People occasionally assume I’m Bee’s grandmother – which I think is just mean, and awful, and stupid, and which always leaves me depressed for days. But I am, admittedly, a bit on the old side to have such a young child. I sometimes call Bee my midlife surprise, and that is no joke, especially the SURPRISE! part.
When Mr. Right and I married we thought six sounded like a good number of children. Then we had children and sobered up. Secondary infertility became an issue after Baph’s birth, and so Striker, B. Lake and Cheesy all came to us through adoption. The process of adoption itself is exhausting. The red tape, the waiting, the uncertainty that accompanies international adoption – it really is a test of human endurance. And I’m not gonna lie; our children could be a challenge, too. In parenting those four we dealt with ADHD, attachment issues, developmental delays, learning disabilities, health concerns, and tantrums that would curl your spine. No offense, kids, you’re wonderful and I love you, but you’re partly responsible for my looking like someone’s grandmother.

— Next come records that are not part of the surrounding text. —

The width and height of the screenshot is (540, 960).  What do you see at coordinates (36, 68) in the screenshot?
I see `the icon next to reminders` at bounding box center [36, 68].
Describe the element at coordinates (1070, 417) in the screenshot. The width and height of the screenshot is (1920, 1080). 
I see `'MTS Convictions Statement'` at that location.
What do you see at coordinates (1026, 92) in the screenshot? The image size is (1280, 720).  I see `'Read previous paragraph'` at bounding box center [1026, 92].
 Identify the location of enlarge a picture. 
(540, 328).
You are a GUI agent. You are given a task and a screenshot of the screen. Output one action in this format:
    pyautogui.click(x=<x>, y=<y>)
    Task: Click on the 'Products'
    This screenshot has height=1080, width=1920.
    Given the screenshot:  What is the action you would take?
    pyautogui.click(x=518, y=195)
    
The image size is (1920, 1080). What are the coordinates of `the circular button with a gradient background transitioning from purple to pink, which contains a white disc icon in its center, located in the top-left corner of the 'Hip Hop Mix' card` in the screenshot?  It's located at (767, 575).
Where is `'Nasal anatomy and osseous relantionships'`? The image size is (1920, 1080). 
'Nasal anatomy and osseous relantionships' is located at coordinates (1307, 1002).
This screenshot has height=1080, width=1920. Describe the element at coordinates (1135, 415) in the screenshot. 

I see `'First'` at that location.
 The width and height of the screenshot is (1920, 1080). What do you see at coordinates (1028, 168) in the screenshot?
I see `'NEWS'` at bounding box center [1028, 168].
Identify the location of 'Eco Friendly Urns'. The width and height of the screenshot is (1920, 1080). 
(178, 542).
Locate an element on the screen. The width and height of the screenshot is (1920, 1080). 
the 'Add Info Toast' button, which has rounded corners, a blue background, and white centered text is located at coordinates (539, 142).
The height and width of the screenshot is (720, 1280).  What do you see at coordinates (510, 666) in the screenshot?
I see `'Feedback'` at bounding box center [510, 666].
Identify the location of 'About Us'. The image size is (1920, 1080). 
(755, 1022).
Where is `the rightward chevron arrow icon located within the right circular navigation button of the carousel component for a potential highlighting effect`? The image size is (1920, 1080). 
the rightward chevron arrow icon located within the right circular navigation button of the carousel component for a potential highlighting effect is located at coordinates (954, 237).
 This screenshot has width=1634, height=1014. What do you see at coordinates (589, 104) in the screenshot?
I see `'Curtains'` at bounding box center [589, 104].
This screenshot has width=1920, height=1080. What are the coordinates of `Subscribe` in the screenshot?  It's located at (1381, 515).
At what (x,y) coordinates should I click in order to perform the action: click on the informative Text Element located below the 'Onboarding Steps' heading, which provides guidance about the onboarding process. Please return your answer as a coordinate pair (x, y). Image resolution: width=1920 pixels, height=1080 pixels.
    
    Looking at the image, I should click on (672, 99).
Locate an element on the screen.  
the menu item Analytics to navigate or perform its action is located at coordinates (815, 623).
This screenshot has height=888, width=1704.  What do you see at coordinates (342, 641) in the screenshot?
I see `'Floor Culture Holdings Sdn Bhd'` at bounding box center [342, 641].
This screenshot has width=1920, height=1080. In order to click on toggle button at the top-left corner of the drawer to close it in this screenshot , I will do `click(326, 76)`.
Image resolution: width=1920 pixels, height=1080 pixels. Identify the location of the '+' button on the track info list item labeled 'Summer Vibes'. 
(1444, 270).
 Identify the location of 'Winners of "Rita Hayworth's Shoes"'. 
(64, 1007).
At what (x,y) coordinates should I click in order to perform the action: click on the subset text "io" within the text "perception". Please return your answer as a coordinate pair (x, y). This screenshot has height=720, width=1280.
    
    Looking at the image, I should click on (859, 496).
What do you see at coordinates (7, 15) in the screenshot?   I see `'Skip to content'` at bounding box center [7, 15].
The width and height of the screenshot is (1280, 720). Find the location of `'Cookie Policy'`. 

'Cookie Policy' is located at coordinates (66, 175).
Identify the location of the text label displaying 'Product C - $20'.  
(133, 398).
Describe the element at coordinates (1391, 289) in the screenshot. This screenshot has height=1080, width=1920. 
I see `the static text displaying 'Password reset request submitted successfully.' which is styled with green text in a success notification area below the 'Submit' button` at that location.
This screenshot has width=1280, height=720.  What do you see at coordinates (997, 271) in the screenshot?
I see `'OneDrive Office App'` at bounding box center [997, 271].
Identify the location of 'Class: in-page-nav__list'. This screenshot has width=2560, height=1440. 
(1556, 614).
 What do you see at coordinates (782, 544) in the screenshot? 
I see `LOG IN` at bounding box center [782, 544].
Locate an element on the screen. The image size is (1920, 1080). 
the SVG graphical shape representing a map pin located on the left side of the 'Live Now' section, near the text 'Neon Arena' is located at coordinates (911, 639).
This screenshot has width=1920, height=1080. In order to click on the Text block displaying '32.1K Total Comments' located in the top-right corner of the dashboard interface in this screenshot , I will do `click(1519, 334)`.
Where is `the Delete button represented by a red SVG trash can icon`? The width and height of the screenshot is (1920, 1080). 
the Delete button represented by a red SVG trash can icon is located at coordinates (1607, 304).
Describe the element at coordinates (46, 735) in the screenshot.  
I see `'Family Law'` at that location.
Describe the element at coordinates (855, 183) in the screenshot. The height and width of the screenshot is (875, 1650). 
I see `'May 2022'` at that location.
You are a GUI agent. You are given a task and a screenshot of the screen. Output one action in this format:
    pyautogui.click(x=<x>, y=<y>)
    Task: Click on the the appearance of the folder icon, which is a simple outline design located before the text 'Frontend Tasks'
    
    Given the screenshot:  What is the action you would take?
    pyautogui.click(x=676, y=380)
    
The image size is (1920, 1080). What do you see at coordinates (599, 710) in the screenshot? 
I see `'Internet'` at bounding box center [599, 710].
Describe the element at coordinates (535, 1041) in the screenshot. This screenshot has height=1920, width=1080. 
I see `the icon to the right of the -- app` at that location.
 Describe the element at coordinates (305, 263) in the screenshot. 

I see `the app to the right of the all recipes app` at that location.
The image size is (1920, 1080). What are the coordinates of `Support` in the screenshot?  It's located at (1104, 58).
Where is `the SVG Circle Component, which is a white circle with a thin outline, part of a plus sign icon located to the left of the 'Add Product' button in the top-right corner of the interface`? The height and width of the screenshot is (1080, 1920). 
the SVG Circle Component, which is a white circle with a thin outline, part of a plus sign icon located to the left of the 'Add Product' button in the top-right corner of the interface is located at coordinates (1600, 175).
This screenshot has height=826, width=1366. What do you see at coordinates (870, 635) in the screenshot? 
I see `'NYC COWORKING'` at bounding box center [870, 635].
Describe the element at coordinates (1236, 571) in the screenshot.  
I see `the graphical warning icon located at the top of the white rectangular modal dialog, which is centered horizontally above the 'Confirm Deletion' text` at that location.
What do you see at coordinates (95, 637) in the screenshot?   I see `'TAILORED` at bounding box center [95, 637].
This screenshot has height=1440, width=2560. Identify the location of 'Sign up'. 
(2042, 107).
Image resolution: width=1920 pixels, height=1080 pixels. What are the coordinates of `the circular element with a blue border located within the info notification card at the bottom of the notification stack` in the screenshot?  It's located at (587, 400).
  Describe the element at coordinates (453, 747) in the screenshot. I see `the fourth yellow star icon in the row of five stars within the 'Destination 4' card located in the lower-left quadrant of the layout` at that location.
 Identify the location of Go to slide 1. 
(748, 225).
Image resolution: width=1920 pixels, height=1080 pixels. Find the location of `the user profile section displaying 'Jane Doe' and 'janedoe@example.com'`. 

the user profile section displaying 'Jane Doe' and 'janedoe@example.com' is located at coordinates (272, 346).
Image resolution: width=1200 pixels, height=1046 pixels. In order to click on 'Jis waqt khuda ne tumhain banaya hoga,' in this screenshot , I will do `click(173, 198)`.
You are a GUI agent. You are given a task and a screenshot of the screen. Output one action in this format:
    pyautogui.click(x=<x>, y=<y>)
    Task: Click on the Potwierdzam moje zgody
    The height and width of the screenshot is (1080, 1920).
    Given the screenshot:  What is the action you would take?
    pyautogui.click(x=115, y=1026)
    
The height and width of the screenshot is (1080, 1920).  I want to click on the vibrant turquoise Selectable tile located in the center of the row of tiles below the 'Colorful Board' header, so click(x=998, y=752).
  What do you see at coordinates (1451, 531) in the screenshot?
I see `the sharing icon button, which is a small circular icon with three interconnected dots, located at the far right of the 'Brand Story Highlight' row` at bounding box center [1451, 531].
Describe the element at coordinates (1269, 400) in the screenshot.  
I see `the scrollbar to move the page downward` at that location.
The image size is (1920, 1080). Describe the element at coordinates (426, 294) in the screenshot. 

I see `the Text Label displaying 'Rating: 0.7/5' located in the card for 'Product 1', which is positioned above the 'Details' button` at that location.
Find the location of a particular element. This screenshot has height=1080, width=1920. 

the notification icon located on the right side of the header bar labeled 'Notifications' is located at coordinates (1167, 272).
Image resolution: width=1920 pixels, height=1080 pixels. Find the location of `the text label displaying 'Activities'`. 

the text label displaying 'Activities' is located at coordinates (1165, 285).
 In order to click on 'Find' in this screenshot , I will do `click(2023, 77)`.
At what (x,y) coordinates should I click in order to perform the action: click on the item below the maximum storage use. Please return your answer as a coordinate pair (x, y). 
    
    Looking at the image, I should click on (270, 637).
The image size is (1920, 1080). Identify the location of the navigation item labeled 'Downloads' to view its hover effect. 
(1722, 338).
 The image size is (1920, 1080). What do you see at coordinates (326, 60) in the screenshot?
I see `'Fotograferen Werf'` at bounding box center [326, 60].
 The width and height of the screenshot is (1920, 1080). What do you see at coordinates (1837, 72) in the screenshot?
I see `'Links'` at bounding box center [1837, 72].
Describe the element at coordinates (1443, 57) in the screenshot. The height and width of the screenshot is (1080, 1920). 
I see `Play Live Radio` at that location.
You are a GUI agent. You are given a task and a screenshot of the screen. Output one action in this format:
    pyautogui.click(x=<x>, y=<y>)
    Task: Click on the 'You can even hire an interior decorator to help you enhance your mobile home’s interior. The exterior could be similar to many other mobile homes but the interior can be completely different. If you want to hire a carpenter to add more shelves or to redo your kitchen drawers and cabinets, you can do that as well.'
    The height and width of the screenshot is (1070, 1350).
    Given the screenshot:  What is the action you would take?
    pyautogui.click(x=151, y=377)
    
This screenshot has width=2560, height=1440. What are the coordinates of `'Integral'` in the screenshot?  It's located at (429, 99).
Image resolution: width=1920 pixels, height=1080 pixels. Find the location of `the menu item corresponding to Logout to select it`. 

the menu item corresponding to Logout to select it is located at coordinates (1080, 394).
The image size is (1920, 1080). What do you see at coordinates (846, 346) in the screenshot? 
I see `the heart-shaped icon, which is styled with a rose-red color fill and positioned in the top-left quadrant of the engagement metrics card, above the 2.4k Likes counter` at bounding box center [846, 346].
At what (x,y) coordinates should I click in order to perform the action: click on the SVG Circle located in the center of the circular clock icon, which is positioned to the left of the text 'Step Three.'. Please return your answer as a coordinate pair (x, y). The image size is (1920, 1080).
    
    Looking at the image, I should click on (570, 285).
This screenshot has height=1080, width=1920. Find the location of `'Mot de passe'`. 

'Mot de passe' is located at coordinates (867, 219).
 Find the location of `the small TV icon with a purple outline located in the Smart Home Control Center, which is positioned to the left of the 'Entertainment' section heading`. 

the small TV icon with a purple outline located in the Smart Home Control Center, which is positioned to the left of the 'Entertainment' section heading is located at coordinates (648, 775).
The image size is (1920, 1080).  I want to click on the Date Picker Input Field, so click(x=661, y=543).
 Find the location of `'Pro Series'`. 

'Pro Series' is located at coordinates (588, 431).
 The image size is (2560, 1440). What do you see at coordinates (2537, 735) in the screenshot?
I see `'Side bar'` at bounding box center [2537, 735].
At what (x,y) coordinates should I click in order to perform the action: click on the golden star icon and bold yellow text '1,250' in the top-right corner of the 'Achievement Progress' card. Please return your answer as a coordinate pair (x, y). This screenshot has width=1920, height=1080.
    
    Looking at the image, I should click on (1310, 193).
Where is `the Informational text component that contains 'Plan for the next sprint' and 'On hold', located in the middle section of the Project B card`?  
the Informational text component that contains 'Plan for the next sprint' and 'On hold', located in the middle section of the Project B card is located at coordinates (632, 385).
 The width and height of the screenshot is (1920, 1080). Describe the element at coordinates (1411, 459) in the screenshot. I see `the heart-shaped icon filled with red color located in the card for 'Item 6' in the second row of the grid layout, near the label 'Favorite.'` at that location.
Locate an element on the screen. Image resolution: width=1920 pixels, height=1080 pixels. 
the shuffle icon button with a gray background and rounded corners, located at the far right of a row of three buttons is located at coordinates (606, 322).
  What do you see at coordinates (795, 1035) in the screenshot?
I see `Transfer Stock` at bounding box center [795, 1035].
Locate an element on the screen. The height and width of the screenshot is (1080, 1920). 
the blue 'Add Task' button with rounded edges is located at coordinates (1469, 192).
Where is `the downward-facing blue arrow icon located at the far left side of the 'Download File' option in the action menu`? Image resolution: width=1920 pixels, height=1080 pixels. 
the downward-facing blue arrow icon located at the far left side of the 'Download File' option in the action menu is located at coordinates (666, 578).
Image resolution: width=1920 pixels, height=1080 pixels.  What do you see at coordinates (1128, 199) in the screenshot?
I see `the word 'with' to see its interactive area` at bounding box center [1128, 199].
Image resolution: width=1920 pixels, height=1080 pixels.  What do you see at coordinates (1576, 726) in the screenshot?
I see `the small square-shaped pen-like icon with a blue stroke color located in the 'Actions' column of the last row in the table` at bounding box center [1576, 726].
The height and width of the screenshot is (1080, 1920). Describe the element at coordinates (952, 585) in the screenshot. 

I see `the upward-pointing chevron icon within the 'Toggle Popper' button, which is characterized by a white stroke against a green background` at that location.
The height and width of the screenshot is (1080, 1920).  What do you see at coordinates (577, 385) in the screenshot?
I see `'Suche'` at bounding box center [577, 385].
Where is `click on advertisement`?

By the spring of 2004, things seemed to be mellowing out a bit, and there was a charming symmetry to our family. Boy, girl, boy, girl – with a few years between each step down the family line. Our family seemed tidy and, I thought, complete. But I was wrong. The stomach flu came and wouldn’t go away, leaving me with no taste for coffee. I should have known that no ordinary flu could undo my coffee addiction, but after 13 years of infertility pregnancy didn’t cross my mind – until, finally, it did. I looked at the little pink plus sign on the home pregnancy test with horror, and then I wailed.
I met Mr. Right on the front lawn, as soon as he got out of his car that day. “Promise you’ll love me no matter what?” I asked, and showed him the pregnancy test. And then Mr. Right did exactly the right thing: he fell down laughing. Somehow, I was able to quit freaking out and start laughing, too.
Bee’s middle name is Evangeline. It took me most of the first trimester to adjust to the news that our four would become five, that our full house was going to need to accommodate one more. I had to stand on faith that this was good news, until my feelings caught up. And so I quickly chose a middle name that means “good news”.
It sounds cliche to say that I can’t imagine my life without Bee, I know. What parent wouldn’t say the same thing about their child? Still, it’s true. She is such an interesting, thoughtful little person, our Bee. Generous and compassionate, but forthright, too. I adore her.
Tonight we’ll go to the restaurant of her choice (Cracker Barrel) and she’ll get the Pillow Pet she’s been wanting. And I’ll give thanks, not for the first or last time, that God knew better than I did when our family would be complete.